* _Your task_:
Gather every line from the entries below that includes "pixels".

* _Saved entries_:
= = = = = = =

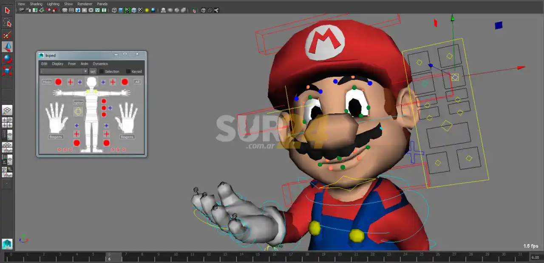
Task: Switch to the four-view layout icon
Action: (7, 123)
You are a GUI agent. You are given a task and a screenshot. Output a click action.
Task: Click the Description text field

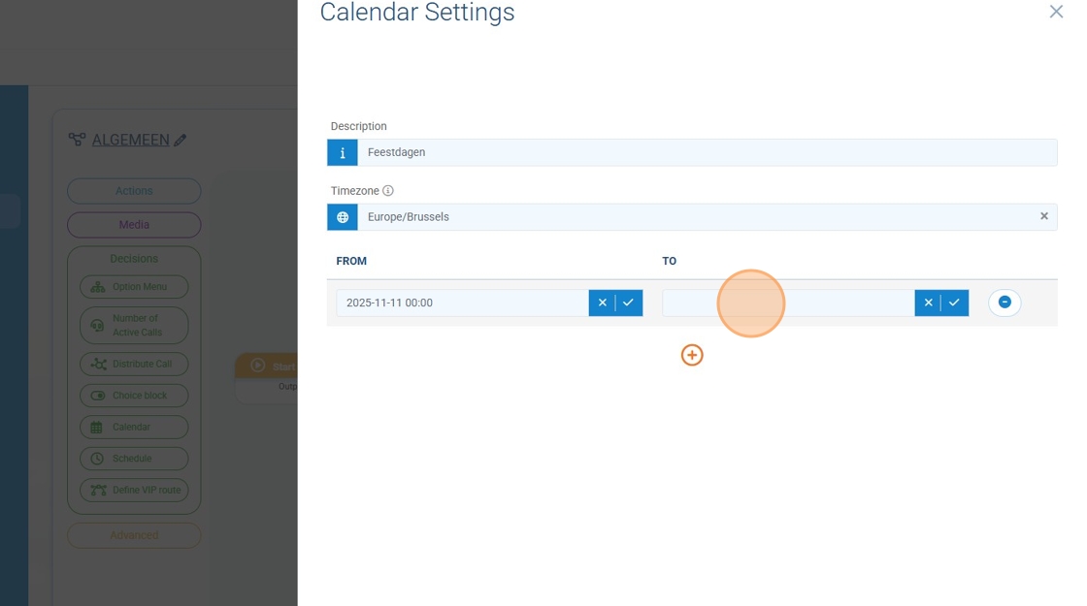point(707,152)
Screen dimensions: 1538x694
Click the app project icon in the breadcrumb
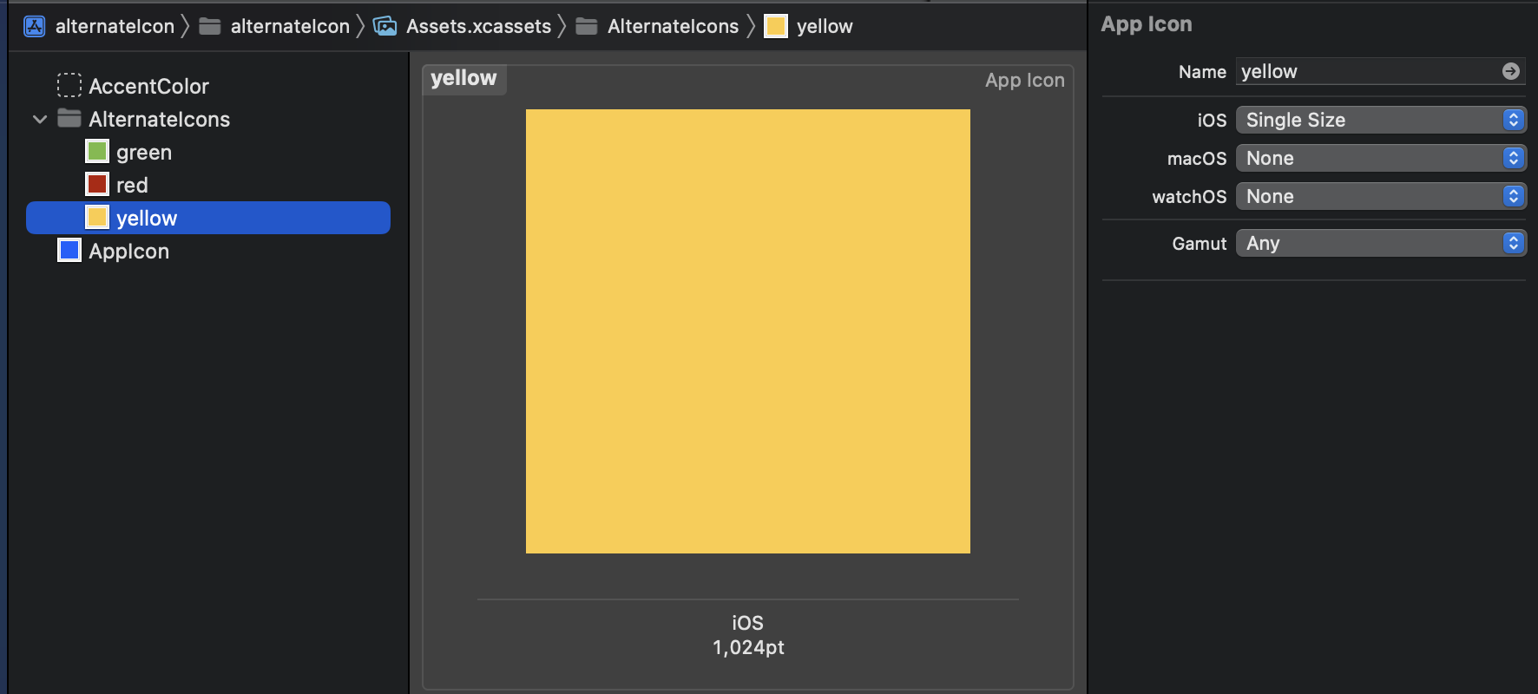(33, 25)
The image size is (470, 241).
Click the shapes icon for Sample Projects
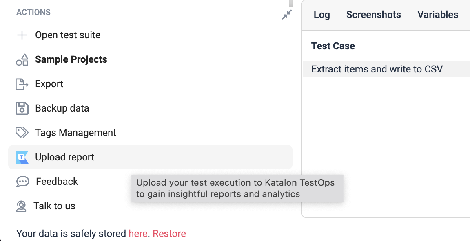tap(22, 60)
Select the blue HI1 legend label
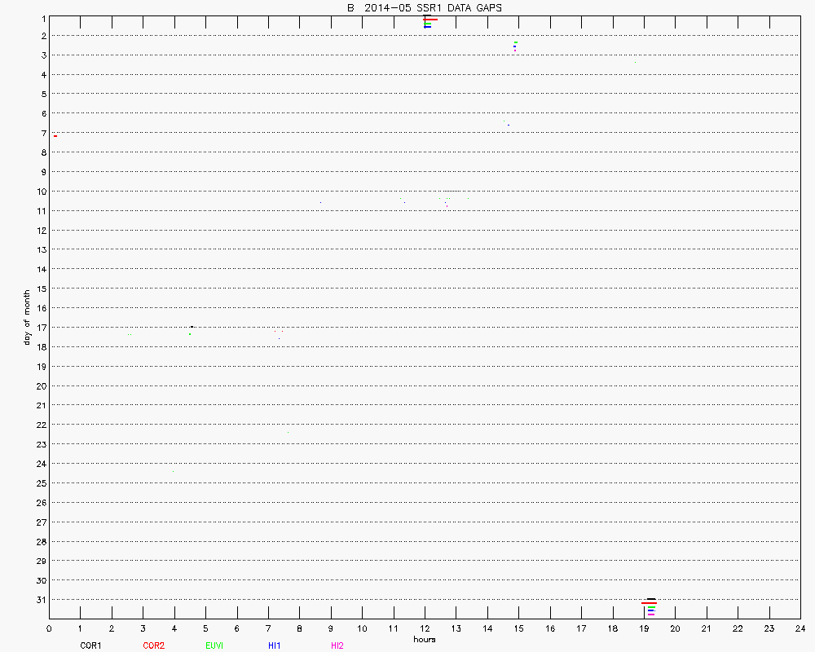 pos(275,645)
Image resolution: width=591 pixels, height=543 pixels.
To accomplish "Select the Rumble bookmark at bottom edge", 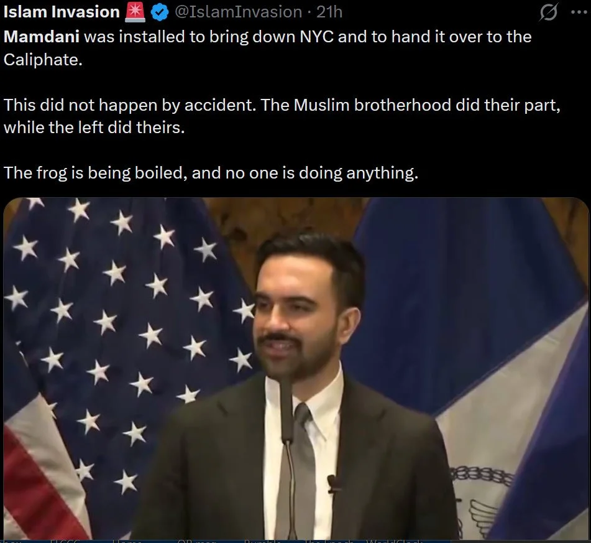I will pyautogui.click(x=262, y=541).
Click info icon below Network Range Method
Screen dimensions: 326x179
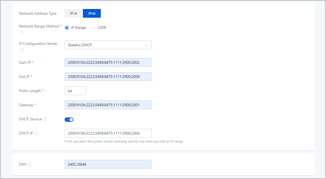[22, 32]
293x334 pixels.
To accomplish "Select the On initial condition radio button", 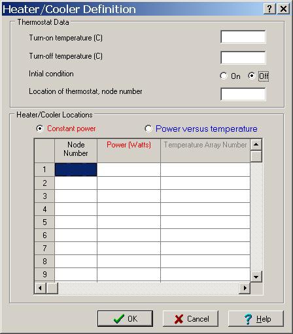I will (x=224, y=76).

= = = = = = =

* _Written response_:
Image resolution: width=591 pixels, height=543 pixels.
293x334 pixels.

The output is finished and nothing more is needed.